Google, Microsoft, Facebook and Twitter have collaborated and announced Data Transfer Project (DTP) a program that will create an open-source service-to-service data portability platform which will help developers and users to transfer their sites from one platform to another. The four companies are hoping that other companies will adopt their new technology.
The DTP framework is more than data transfer it also helps developers to build tools that will extract data stored in social media profiles. DTP is planning to take advantage of existing APIs. A scientific paper was published by the four companies who worked collaboratively on the project. The DTP will take advantage of the existing APIs to authorize data access between the platforms. There are a lot of security features baked in and there is also a governance body hired to look over the development of the framework.
The code for the DTP framework is available on GitHub. At present, DTP supports some export types.

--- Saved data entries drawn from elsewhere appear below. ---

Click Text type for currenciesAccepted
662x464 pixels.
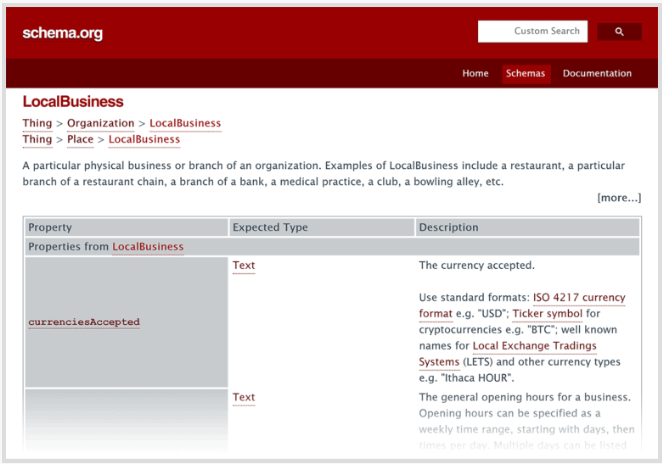pyautogui.click(x=243, y=265)
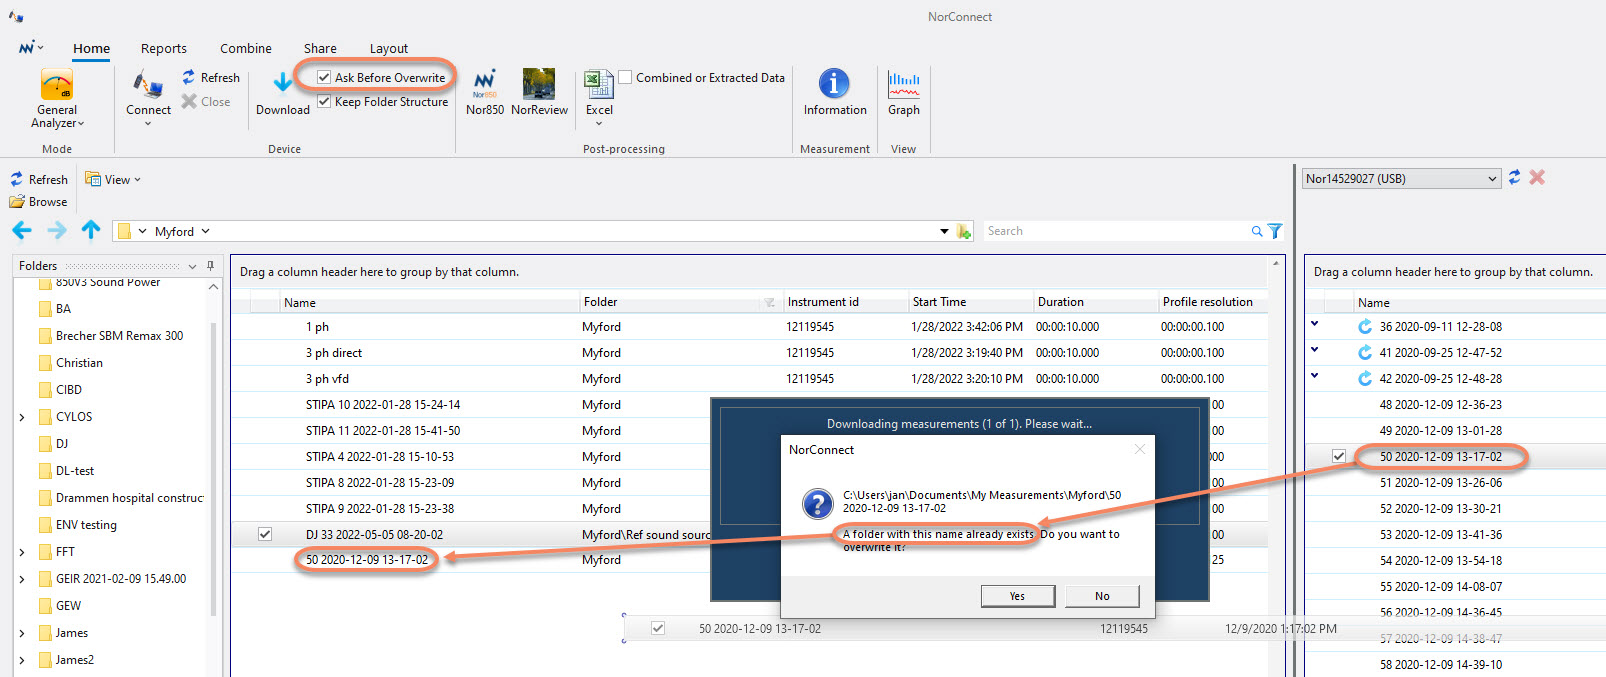Click the Connect device icon
Viewport: 1606px width, 677px height.
(148, 84)
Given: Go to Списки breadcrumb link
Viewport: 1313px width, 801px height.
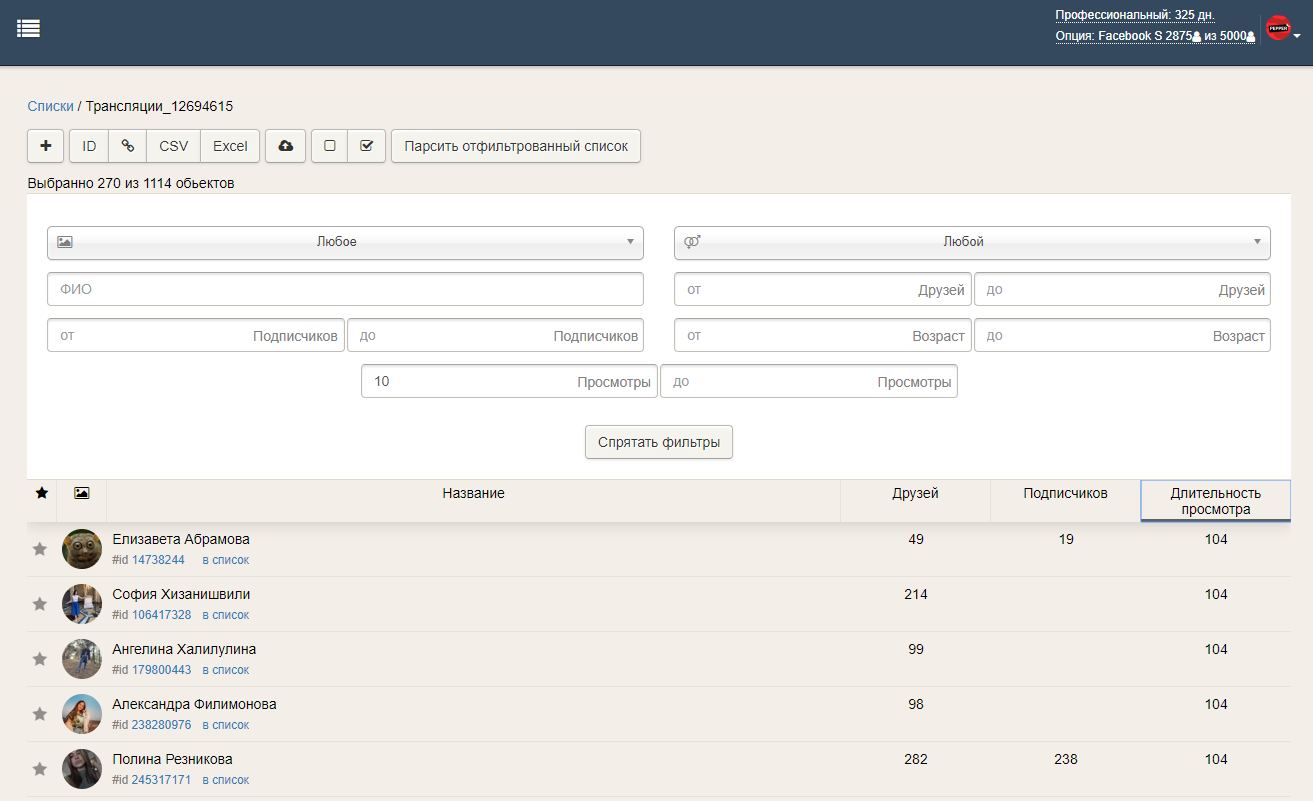Looking at the screenshot, I should (50, 106).
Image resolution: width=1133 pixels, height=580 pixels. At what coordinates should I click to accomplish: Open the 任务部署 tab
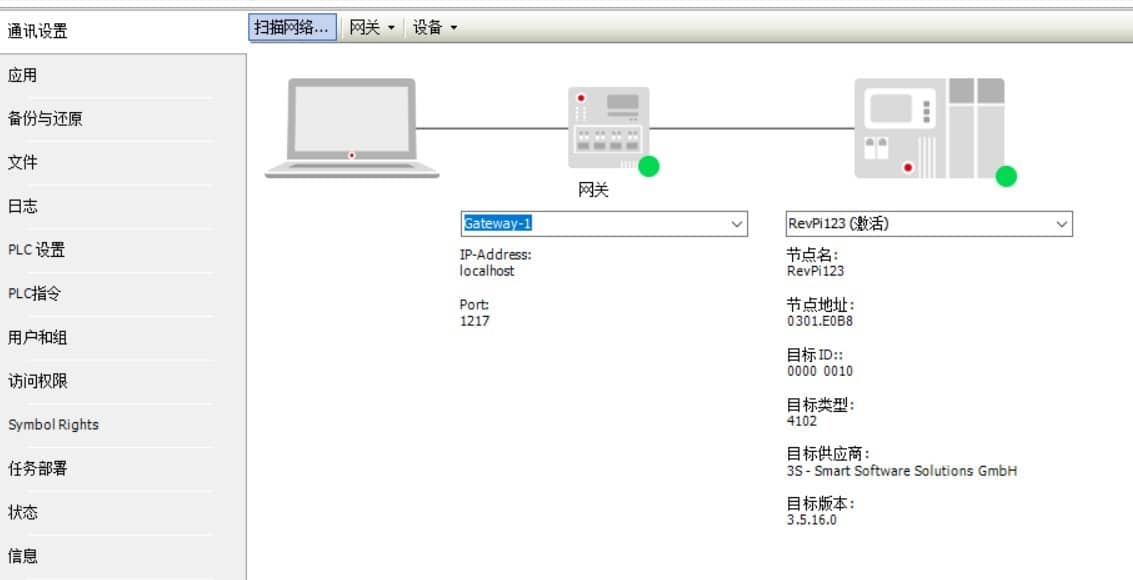pyautogui.click(x=38, y=468)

“Our prototype already supports data transfer for several product verticals including: photos, mail, contacts, calendar, and tasks. These are enabled by existing, publicly available APIs from Google, Microsoft, Twitter, Flickr, Instagram, Remember the Milk, and Smugmug,” said Brian Willard, Software Engineer and Greg Fair, Product Manager at Google.
There are many internet users in the world with low bandwidth connections. Service to service is especially important if the infrastructure constraints make the importing and exporting impossible because of the low powered client machine. The Data Transfer Project will tackle issues like this and with these tech companies believing it would be great if more companies were to show an interest in this project.